Dataset entries:
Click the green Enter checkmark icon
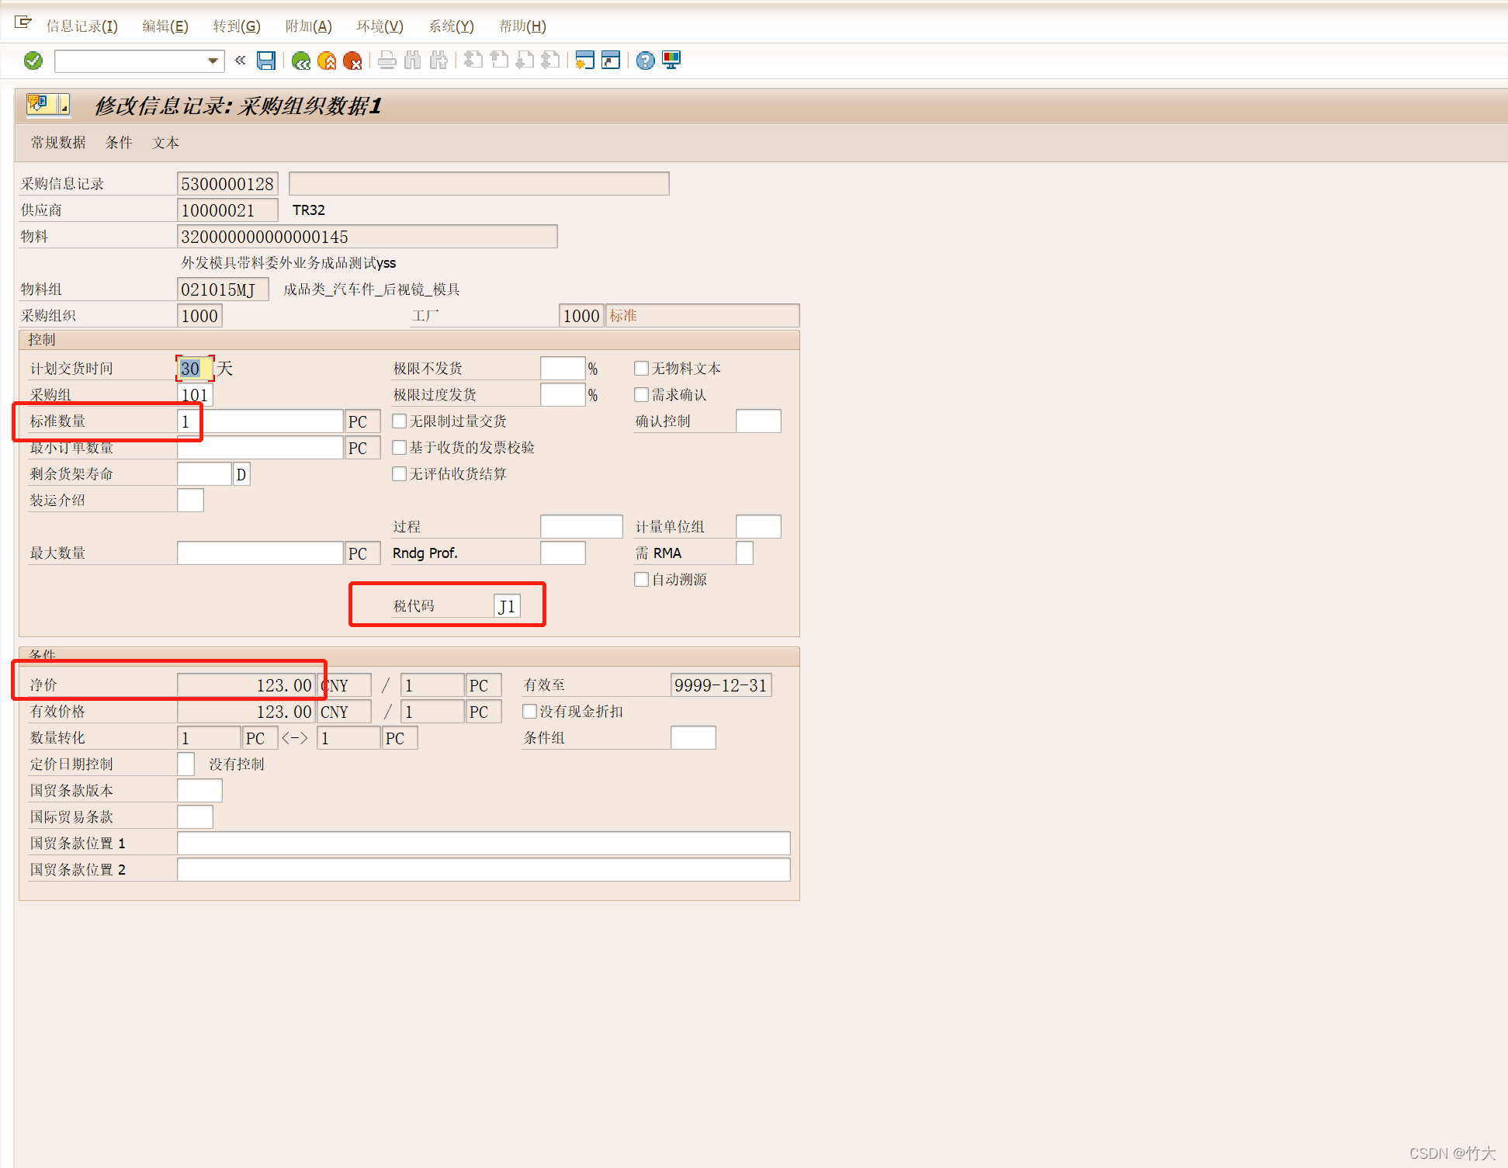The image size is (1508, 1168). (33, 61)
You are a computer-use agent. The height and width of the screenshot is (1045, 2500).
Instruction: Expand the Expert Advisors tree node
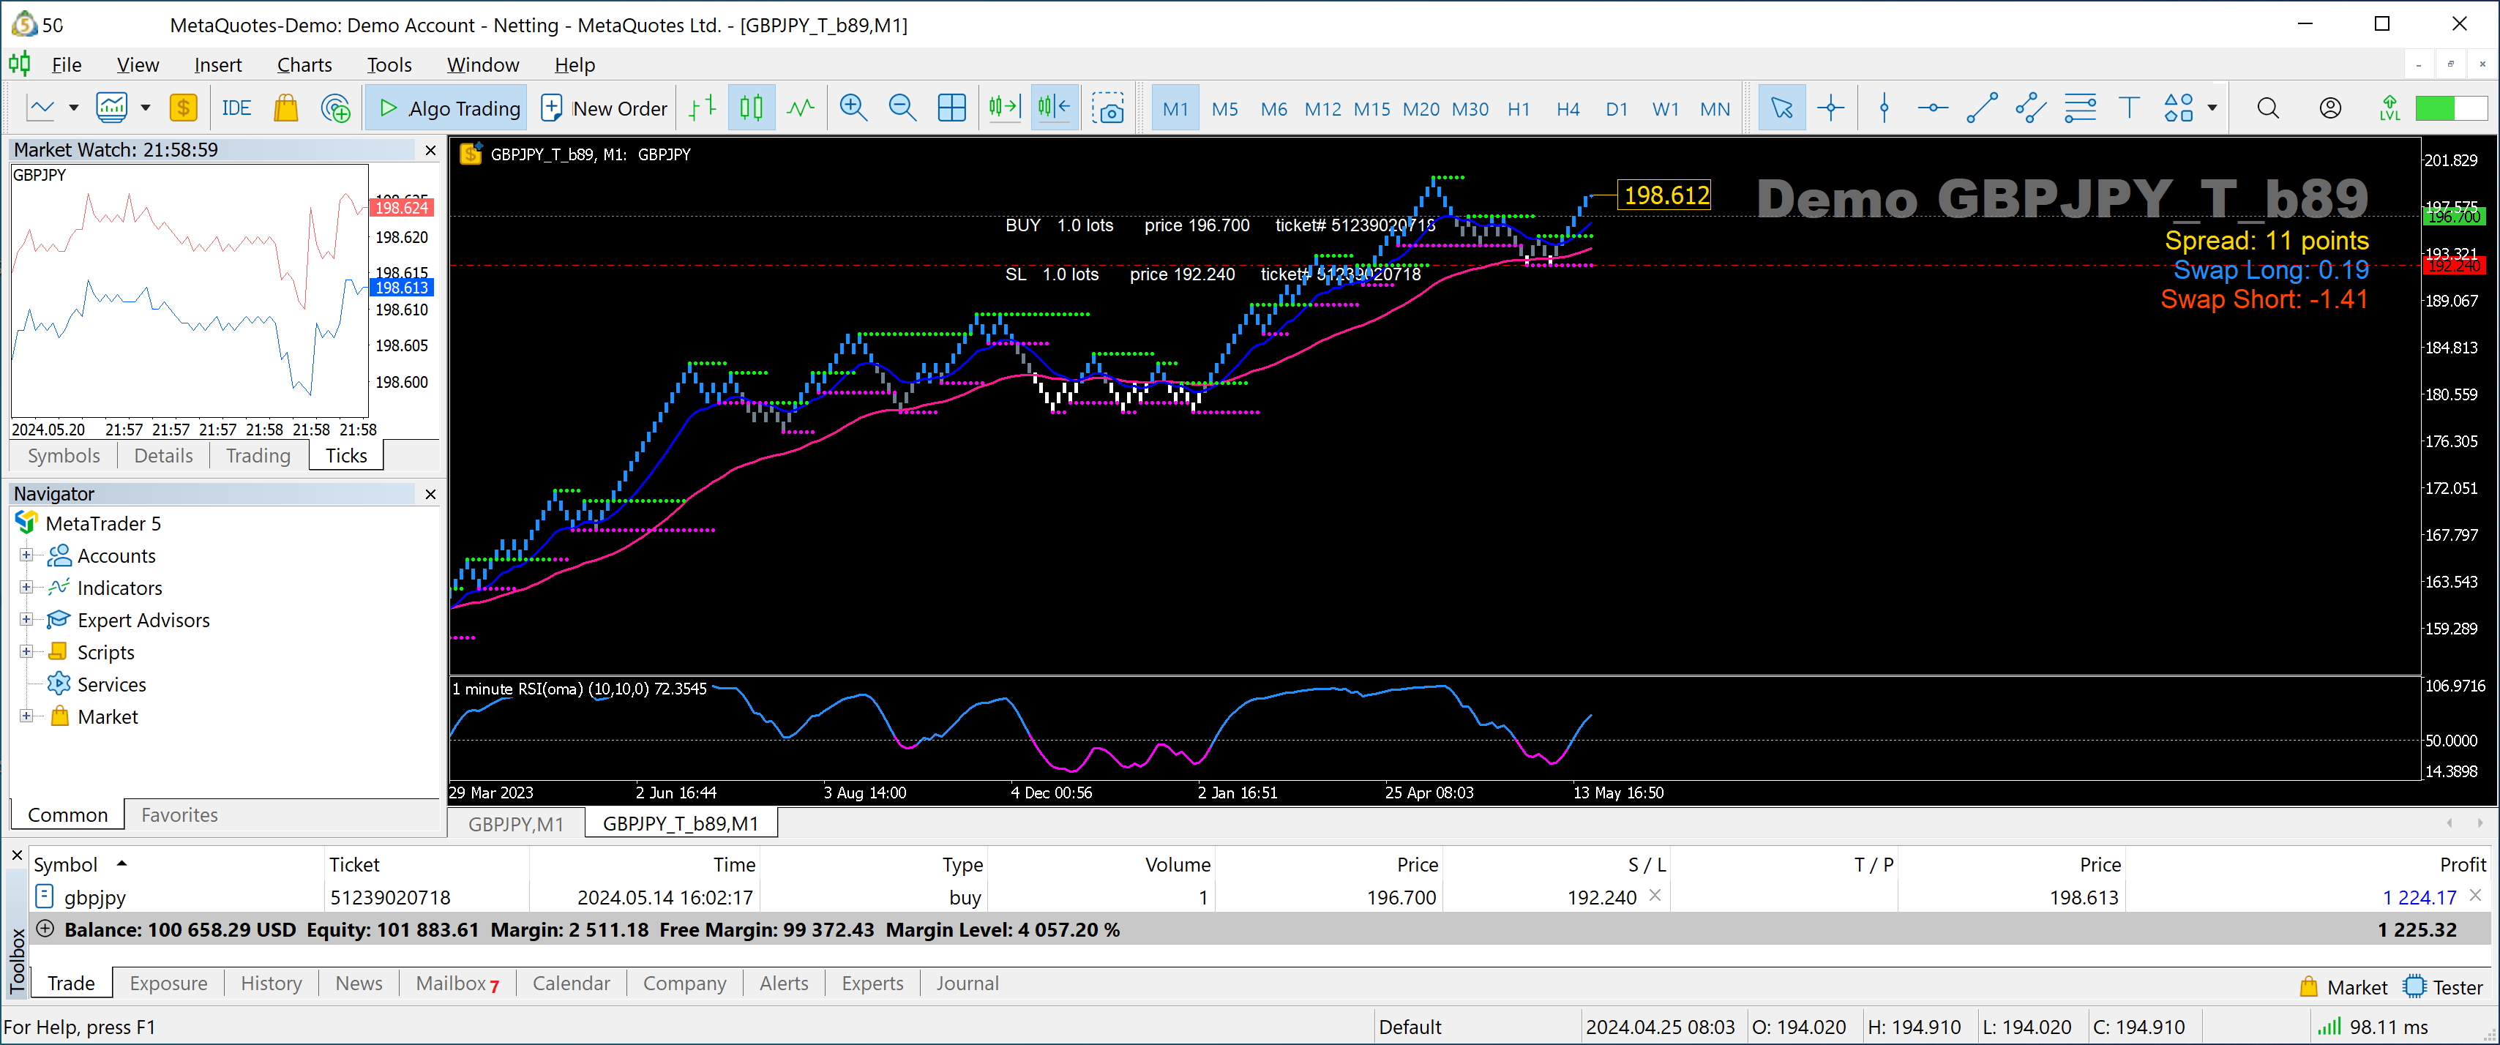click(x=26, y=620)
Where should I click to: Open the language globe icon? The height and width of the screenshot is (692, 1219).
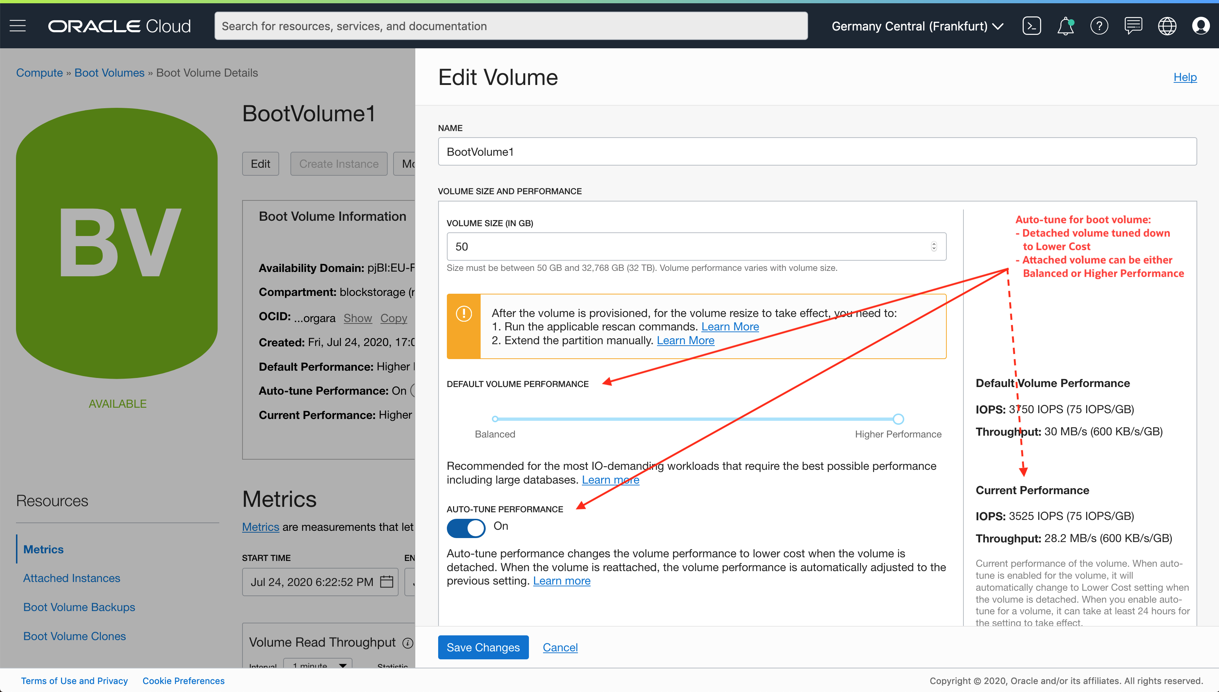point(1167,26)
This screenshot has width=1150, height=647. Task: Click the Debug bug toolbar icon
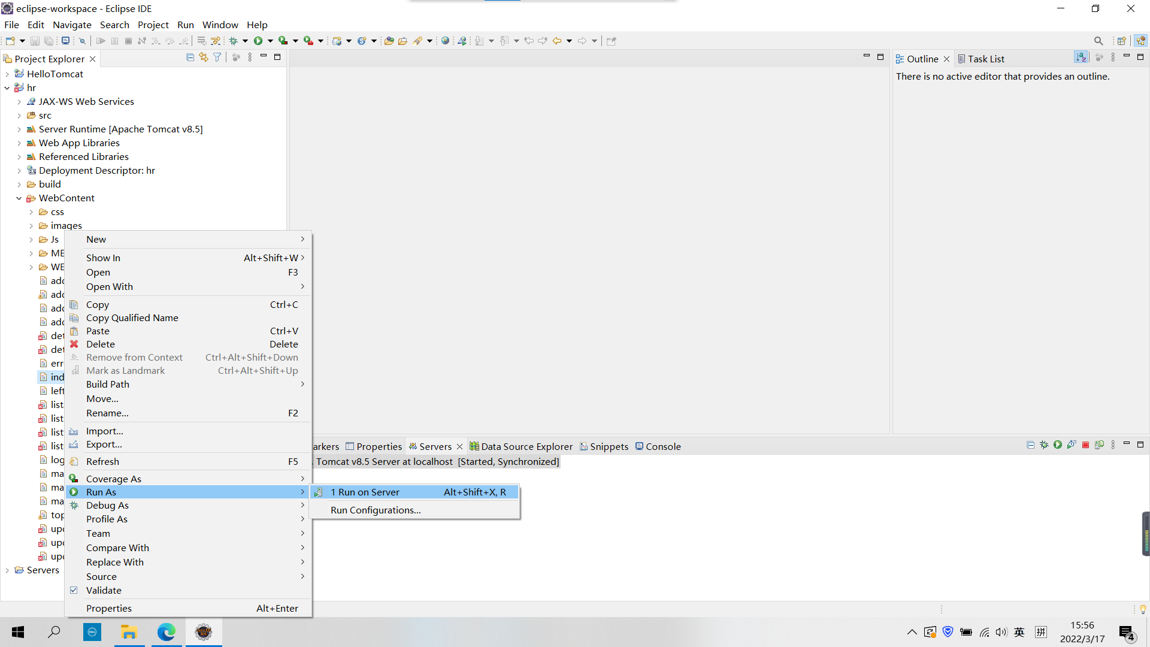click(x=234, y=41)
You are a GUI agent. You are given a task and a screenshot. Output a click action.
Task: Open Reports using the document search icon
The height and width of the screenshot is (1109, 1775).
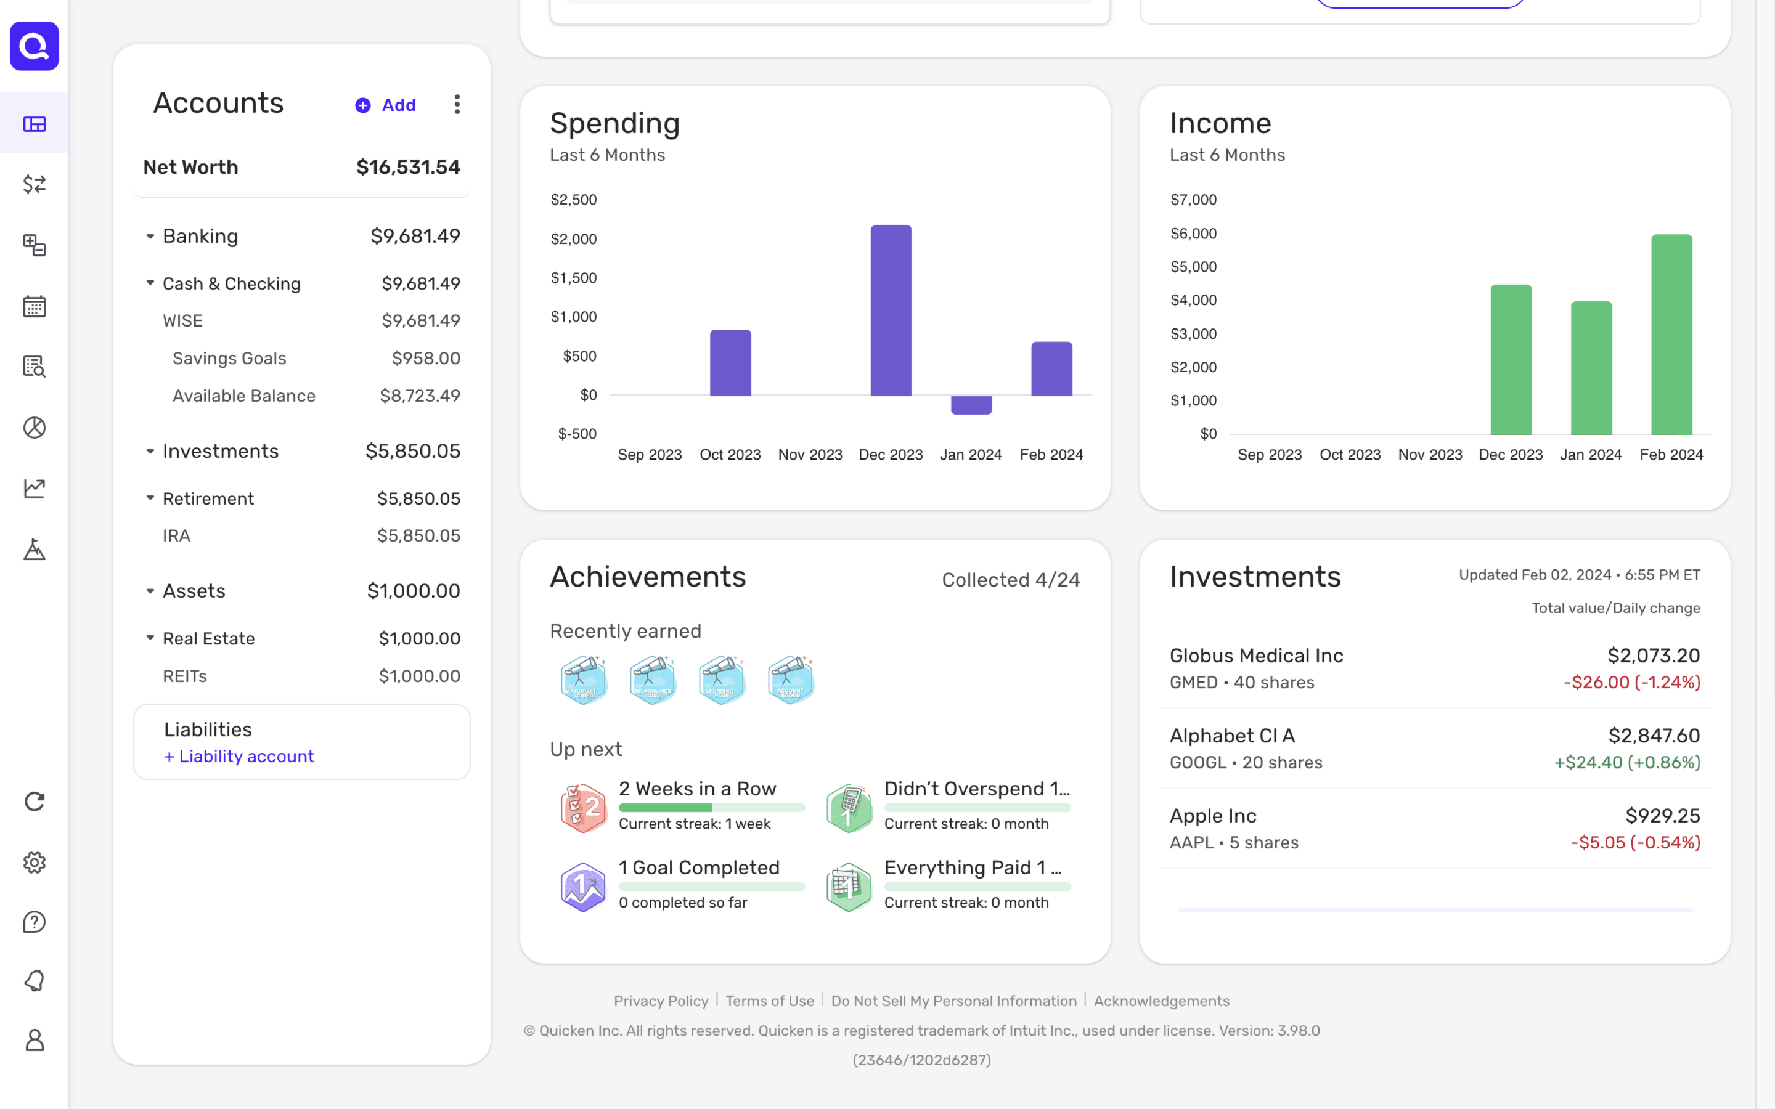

What is expected> Where a line of the data includes the string "agent", list that line.

Exercise response>
You are a computer-use agent. The height and width of the screenshot is (1045, 2500).
You are a GUI agent. You are given a task and a screenshot. Output a click action.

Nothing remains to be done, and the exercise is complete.